_Directions_
When you reach the line containing "You are a computer-use agent. Image resolution: width=459" in the data below, begin returning lines exactly as written, and stop once the line containing "Save the profile using the download icon" has been returned.

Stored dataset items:
>>
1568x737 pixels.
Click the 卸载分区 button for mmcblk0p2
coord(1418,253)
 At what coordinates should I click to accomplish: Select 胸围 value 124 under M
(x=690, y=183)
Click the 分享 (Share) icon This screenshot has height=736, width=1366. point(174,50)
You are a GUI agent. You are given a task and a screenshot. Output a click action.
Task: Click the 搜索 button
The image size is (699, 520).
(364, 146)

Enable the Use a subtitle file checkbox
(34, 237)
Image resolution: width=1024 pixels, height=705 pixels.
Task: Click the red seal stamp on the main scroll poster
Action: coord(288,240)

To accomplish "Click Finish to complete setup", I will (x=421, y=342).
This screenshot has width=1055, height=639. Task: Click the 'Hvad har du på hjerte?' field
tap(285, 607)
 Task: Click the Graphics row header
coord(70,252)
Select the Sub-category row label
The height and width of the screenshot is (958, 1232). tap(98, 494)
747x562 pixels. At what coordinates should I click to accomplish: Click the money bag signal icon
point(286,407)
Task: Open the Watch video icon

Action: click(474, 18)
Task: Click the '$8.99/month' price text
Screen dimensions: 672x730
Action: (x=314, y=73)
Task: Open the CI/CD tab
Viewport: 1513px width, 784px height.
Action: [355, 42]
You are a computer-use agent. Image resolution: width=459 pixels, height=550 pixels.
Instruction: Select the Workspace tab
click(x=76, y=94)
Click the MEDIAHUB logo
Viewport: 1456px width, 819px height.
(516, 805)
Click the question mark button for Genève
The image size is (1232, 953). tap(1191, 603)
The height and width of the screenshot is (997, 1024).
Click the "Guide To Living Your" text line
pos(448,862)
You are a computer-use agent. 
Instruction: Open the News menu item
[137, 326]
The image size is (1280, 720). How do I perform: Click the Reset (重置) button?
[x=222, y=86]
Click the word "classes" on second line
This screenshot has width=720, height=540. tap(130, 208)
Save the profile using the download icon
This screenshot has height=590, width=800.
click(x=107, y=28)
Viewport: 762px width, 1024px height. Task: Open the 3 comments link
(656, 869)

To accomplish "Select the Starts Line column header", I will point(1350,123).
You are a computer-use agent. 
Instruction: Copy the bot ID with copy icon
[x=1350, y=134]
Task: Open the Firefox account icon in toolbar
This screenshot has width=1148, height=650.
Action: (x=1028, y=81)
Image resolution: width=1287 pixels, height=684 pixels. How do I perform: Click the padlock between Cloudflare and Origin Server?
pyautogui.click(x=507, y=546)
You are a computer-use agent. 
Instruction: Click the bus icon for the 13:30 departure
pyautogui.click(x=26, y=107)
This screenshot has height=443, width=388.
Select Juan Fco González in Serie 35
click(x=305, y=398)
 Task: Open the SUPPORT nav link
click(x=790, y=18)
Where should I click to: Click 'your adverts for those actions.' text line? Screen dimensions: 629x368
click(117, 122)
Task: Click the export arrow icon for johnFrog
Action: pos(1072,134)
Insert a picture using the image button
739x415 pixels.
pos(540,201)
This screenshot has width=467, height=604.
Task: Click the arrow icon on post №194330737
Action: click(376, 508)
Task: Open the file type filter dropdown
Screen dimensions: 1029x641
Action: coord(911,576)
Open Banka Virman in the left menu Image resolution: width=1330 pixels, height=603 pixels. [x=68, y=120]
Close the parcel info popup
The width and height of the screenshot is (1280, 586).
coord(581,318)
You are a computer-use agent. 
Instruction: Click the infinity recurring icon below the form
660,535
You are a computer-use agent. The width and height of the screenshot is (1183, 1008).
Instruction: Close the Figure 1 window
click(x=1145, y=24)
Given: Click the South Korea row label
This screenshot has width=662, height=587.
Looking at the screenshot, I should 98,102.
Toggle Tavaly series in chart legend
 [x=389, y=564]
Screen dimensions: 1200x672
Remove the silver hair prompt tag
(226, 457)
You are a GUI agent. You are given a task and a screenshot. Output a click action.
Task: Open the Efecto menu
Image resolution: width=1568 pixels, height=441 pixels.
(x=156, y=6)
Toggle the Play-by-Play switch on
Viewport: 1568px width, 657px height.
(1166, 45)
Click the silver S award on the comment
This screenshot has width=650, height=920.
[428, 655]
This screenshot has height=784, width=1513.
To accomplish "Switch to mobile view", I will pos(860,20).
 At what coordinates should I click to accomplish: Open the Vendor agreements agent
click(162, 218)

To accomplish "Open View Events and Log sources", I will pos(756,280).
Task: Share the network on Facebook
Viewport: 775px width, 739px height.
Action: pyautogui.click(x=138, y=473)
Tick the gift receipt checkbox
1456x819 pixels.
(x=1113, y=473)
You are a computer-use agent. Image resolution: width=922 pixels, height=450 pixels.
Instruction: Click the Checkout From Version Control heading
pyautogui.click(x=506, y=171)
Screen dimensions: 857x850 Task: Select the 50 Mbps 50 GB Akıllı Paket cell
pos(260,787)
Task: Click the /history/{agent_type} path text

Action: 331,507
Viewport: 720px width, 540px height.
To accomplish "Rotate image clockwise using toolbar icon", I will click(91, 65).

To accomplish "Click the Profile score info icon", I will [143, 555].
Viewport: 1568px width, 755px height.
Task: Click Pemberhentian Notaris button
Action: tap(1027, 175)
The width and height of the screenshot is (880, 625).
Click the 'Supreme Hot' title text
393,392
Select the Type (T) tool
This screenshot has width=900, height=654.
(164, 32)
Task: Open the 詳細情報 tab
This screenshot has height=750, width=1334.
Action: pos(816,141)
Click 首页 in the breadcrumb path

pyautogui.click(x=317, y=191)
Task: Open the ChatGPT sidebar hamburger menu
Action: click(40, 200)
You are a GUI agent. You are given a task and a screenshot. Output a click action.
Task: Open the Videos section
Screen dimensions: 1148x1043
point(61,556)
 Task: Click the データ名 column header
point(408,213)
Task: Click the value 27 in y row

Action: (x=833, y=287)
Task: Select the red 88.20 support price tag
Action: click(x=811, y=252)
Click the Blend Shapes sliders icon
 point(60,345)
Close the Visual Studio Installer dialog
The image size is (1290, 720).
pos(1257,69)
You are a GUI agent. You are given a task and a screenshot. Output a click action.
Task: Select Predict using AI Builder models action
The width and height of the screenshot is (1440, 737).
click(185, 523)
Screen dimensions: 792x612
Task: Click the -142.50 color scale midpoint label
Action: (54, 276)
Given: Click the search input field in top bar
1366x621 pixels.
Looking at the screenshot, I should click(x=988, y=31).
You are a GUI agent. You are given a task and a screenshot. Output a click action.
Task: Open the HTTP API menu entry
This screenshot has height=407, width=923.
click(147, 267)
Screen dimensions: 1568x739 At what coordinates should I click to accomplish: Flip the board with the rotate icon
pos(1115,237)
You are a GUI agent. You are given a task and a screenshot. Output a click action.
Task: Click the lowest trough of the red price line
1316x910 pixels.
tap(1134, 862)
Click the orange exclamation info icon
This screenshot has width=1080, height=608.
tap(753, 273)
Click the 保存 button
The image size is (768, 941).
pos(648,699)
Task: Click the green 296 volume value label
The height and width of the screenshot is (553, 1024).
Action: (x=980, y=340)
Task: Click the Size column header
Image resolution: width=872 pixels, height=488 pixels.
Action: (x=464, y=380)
<<
_The answer_
You are a computer-use agent. Image resolution: width=459 pixels, height=550 pixels.
Instruction: Select the Workspace tab
click(x=76, y=94)
Click the MEDIAHUB logo
Viewport: 1456px width, 819px height.
(516, 805)
Click the question mark button for Genève
The image size is (1232, 953). tap(1191, 603)
The height and width of the screenshot is (997, 1024).
Click the "Guide To Living Your" text line
pos(448,862)
You are a computer-use agent. 
Instruction: Open the News menu item
[137, 326]
The image size is (1280, 720). How do I perform: Click the Reset (重置) button?
[x=222, y=86]
Click the word "classes" on second line
This screenshot has width=720, height=540. tap(130, 208)
Save the profile using the download icon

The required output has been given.